> **Work instruction**: The reply should hold nothing except the lines from the one with "You are a computer-use" through the end of the entries, duplicated exactly and with no pictures.

(Saved entries)

▼▼▼

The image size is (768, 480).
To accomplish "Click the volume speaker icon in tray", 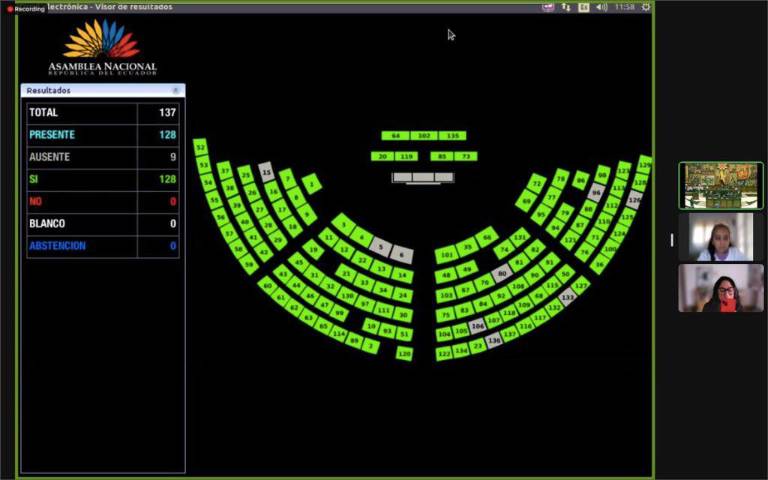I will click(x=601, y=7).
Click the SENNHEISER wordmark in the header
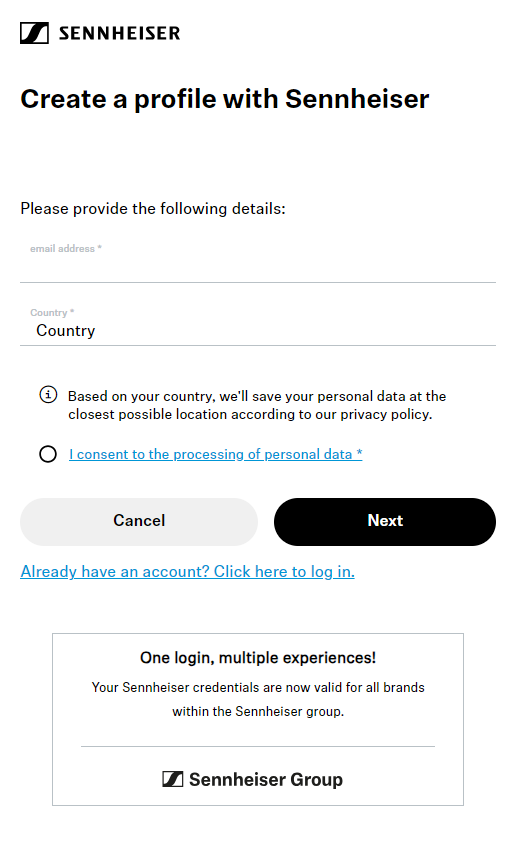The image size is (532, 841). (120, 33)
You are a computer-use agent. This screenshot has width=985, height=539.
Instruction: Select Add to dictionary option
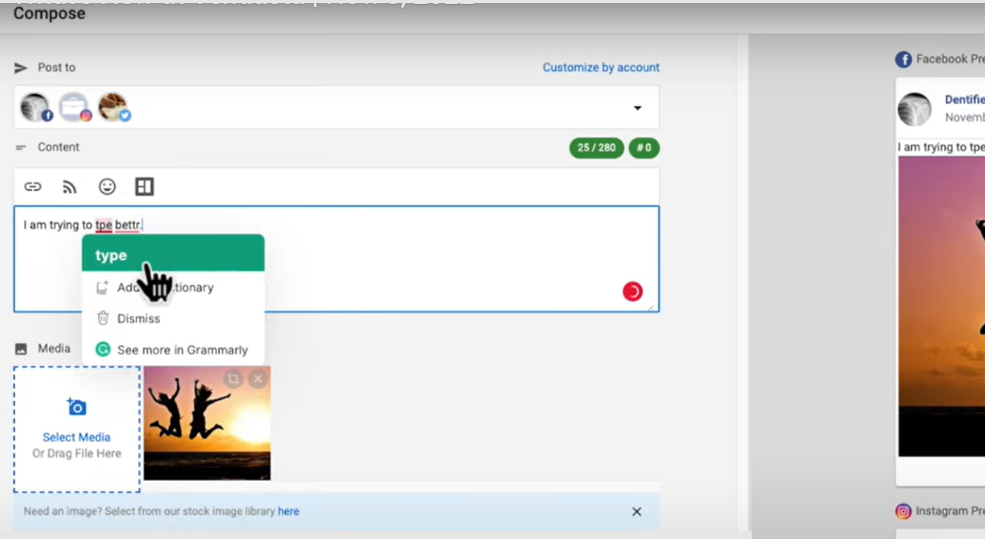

▲▲▲

> **Solution below**:
You are a computer-use agent. This screenshot has width=985, height=539.
Instruction: Select Add to dictionary option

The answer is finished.